Subjects will be randomized to receive either ACP-196 orally twice daily or ibrutinib orally once daily. Both treatments are to be taken continuously throughout the study as long as they are responding to therapy and not experience unacceptable side effects. After discontinuing treatment, subjects will remain in long-term follow-up until loss to follow-up, consent withdrawal, or study closure.

New Clinical Trial: A Phase 2 Study to Evaluate the Efficacy & Safety of Copanlisib in Patients with Relapsed/Refractory MCL, who Failed Ibrutinib Treatment or Were Unable to Tolerate Ibrutinib

The Weill Cornell Lymphoma Program has recently opened a new clinical trial for men and women with refractory MCL, who have failed ibrutinib treatment or were unable to tolerate ibrutinib.
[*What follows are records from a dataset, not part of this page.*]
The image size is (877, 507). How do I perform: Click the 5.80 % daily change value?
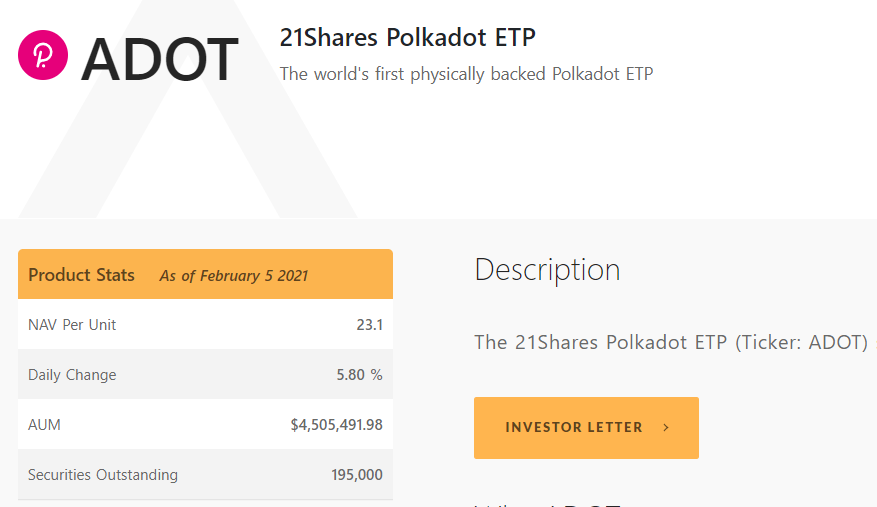(359, 374)
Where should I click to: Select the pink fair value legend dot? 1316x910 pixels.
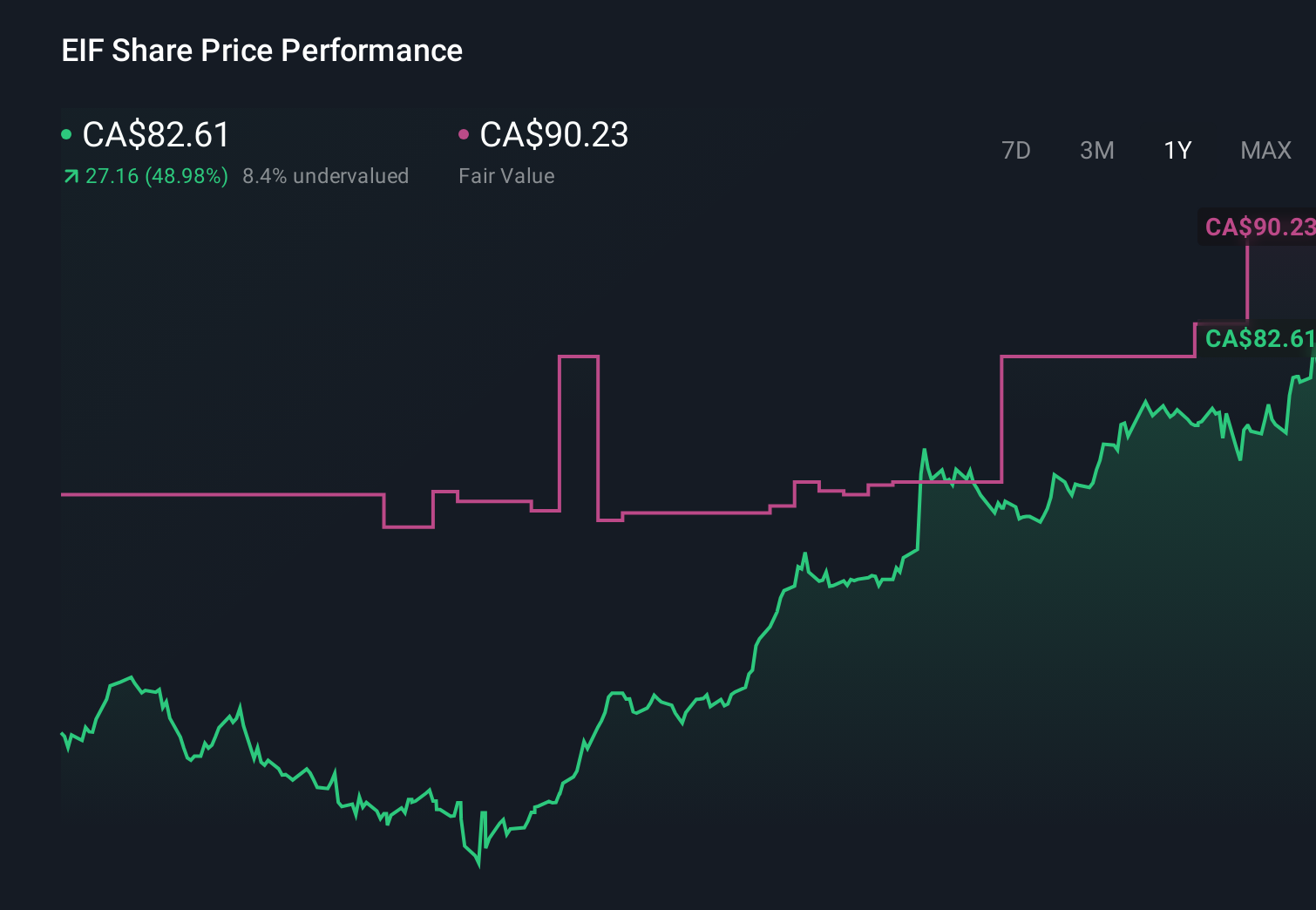(x=465, y=135)
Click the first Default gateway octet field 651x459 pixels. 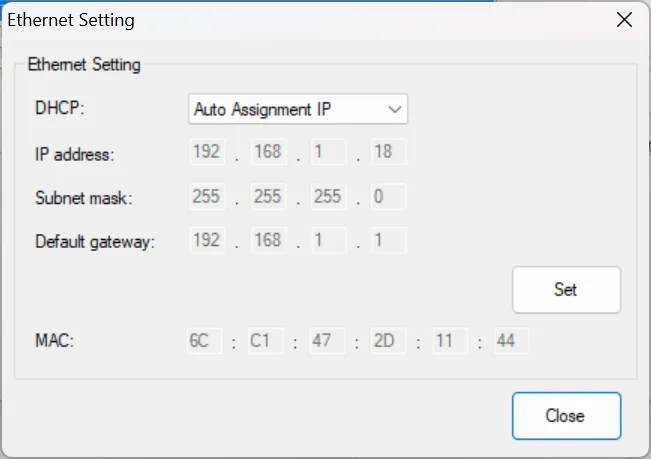point(206,241)
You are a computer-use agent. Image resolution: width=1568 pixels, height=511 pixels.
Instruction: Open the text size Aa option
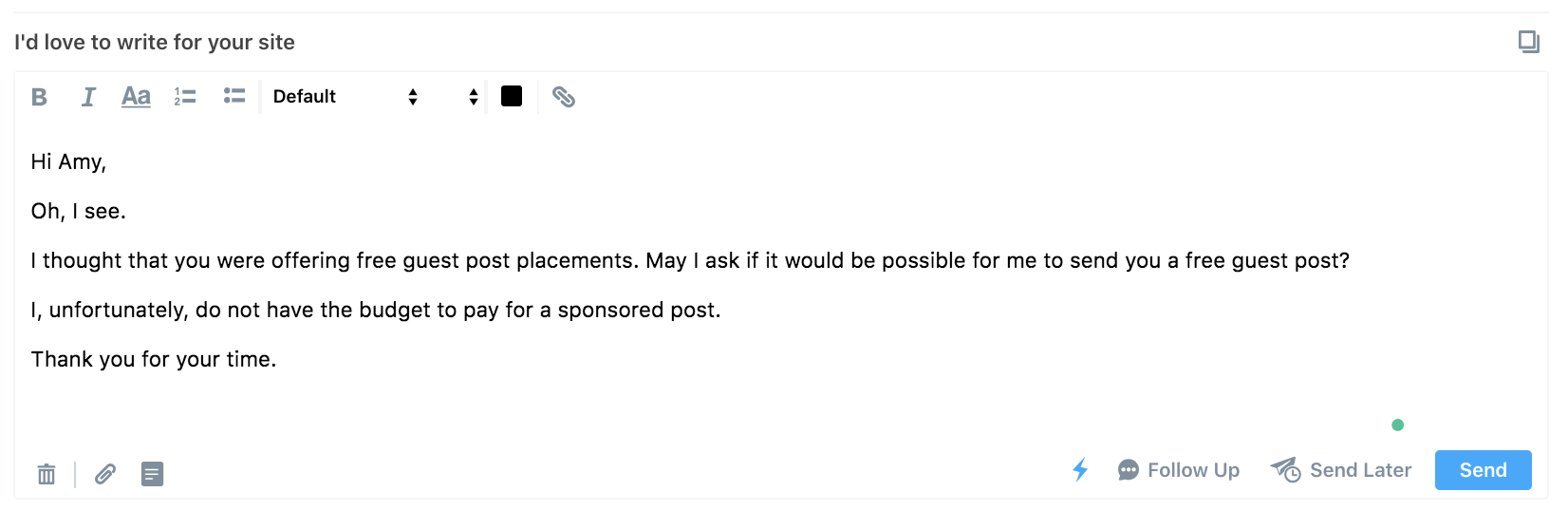pyautogui.click(x=136, y=97)
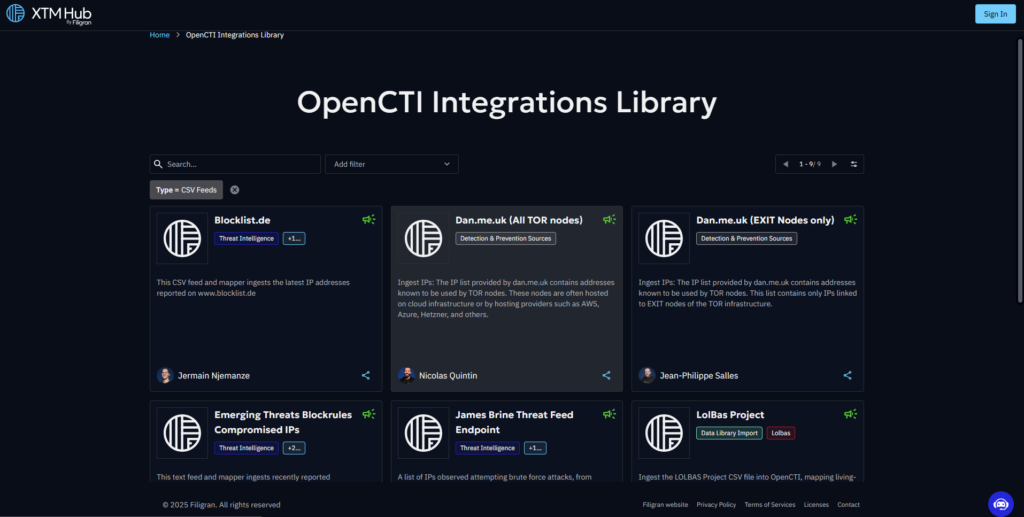Open the chatbot assistant icon
The height and width of the screenshot is (517, 1024).
[1000, 503]
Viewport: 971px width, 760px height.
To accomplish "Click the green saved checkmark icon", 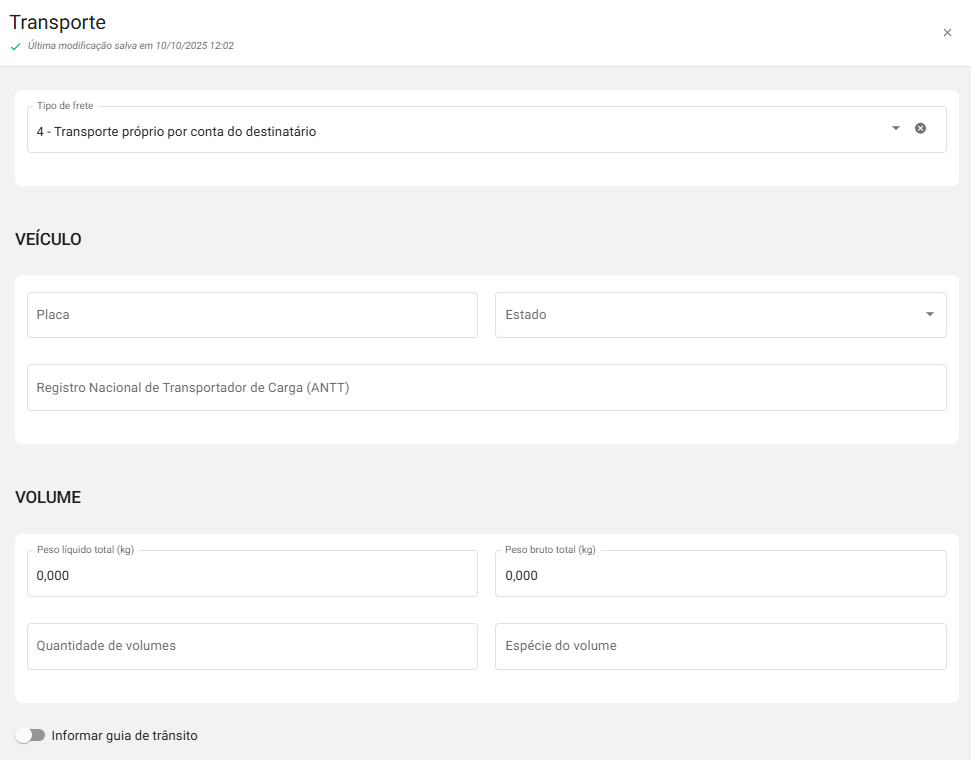I will coord(15,46).
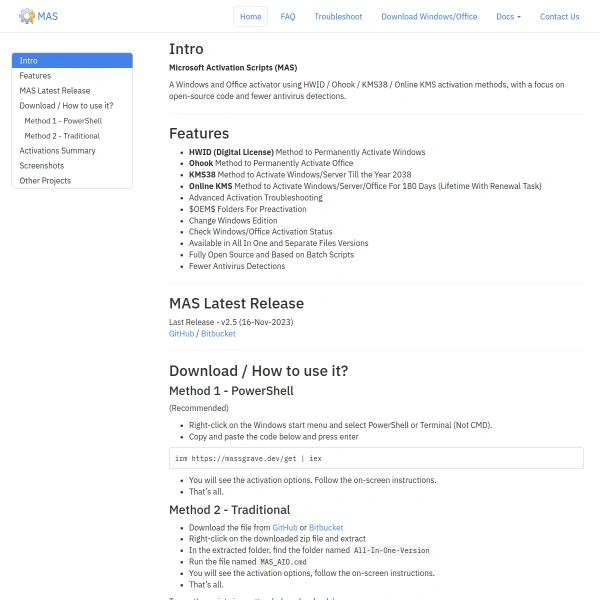Go to the FAQ page

[x=288, y=16]
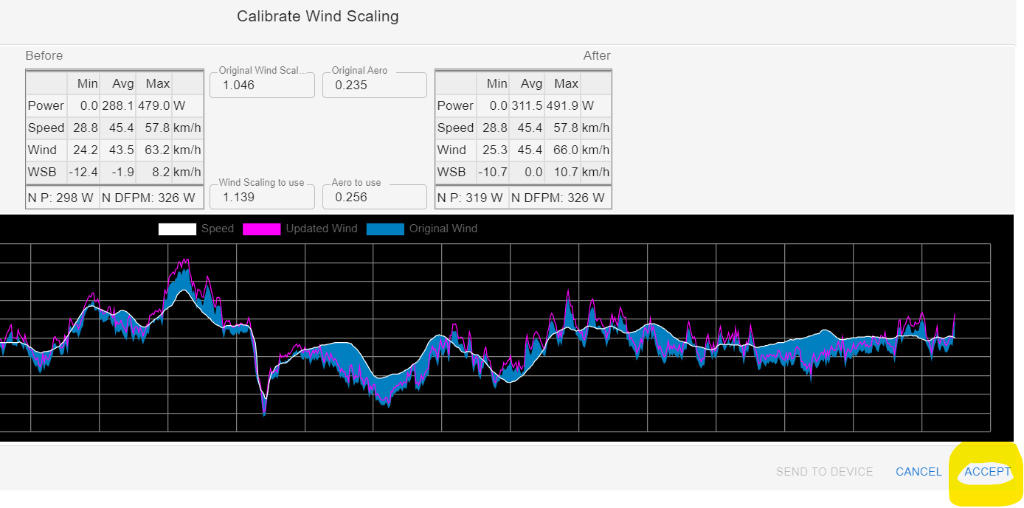The height and width of the screenshot is (508, 1024).
Task: Edit the Wind Scaling to use field
Action: (261, 197)
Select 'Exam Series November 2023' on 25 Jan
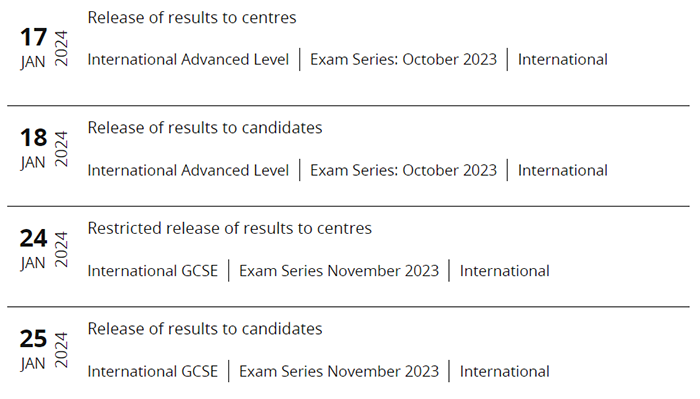Screen dimensions: 700x399 pos(339,371)
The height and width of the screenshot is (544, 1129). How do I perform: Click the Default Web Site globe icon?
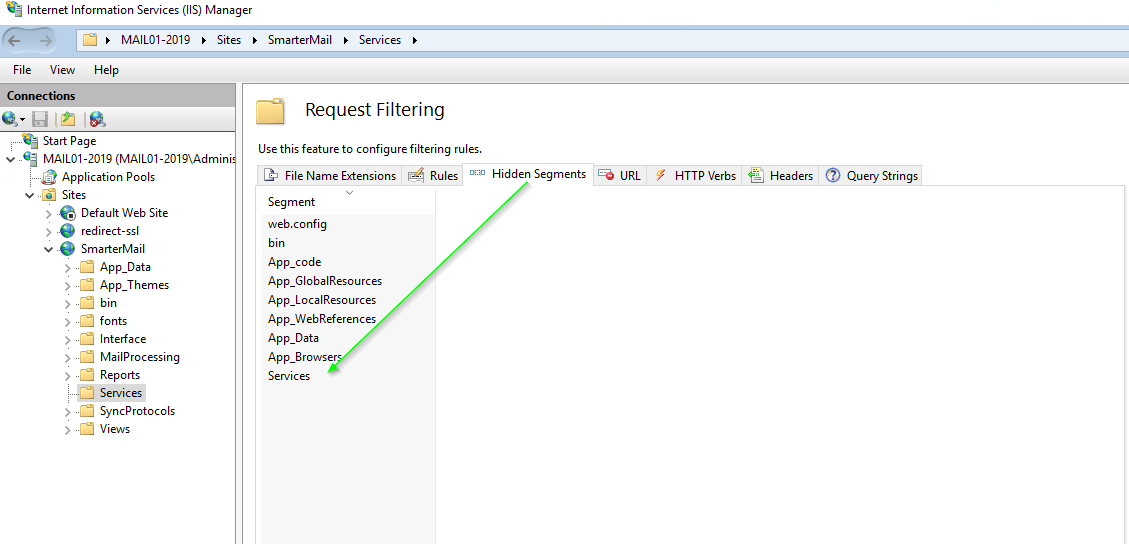tap(68, 213)
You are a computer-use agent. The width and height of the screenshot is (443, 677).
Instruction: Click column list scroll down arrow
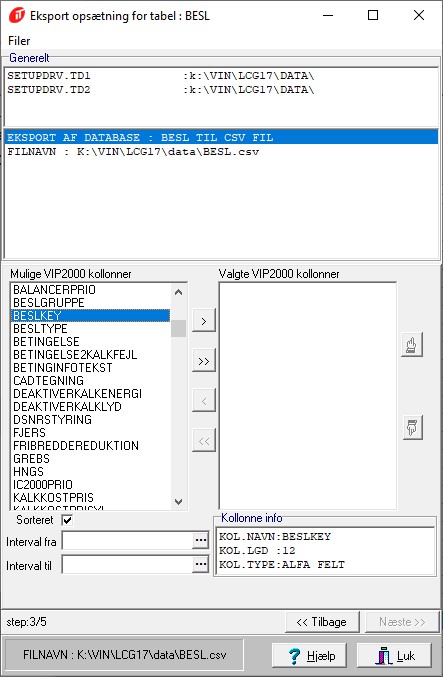[x=178, y=502]
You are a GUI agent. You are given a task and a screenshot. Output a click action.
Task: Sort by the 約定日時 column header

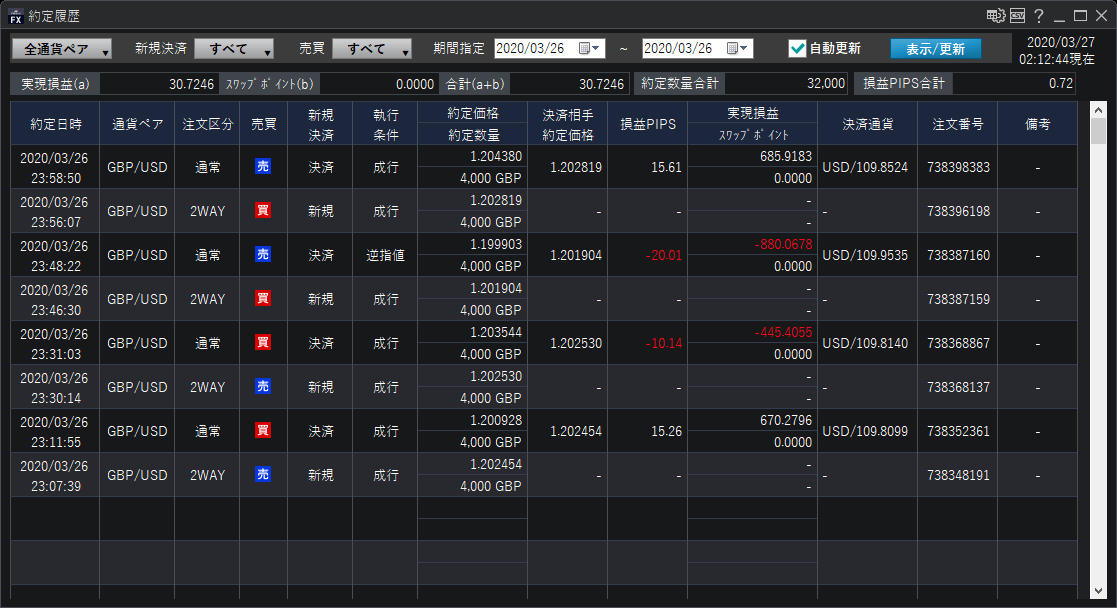point(56,124)
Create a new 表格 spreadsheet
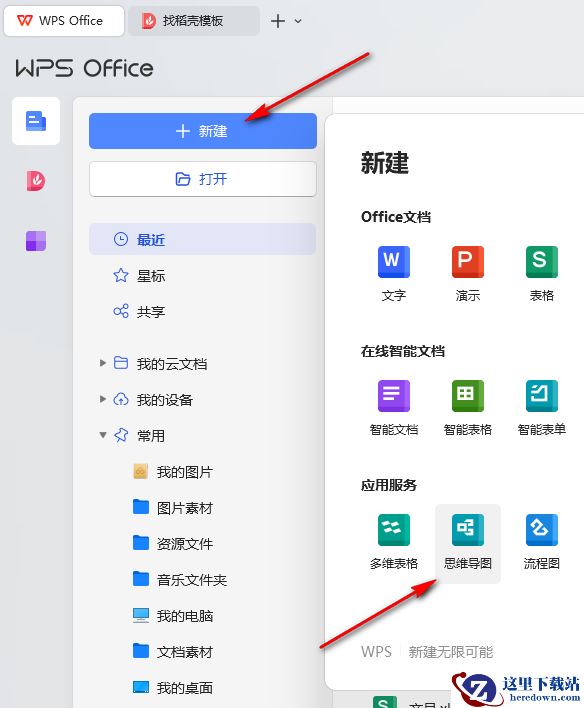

The study sponsor is the Bayer Corporation, and the principal investigator at Weill Cornell is Peter Martin M.D.. For more information about the study, please call Amelyn Rodgriguez, RN at (212) 746-1362 or e-mail Amelyn at amr2017@med.cornell.edu.

Key Eligibility

  • Men and women age 18 and older with histologically confirmed MCL.
  • Ibrutinib as the last anti-cancer treatment.
  • Availability of fresh tumor tissue.
  • Detailed eligibility reviewed when you contact the study team.

Study Summary 

This clinical trial is for men and women with mantle cell lymphoma (MCL) who were previously treated for this disease and who failed ibrutinib treatment or were unable to tolerate ibrutinib treatment.

While treatment of MCL with ibrutinib has yielded promising efficacy, clinicians and researchers are reporting the development of ibrutinib resistance. Clinically, ibrutinib resistance leaves MCL patients without an established recourse for further treatment. Offering a treatment targeting a different pathway provides an opportunity to fulfill an unmet medical need in this patient population. In addition, some patients are unable to tolerate ibrutinib treatment, leaving them without an established therapeutic option after first-line treatment failure.

This is a single-arm, open-label phase 2a study to evaluate the efficacy and safety of copanlisib monotherapy in patients with MCL, who failed ibrutinib treatment or were unable to tolerate ibrutinib. Patients will receive copanlisib IV infusion at a starting dose of 60 mg as single agent on Days 1, 8 and 15 of each 28-day treatment cycle. Patients will continue on treatment as long as they are responding to therapy and not experiencing unacceptable side effects. All patients, except for patients who object to follow-up data collection, will be followed for overall survival at least every 3 months during the survival follow-up period until death or until the end of study, whichever occurs first.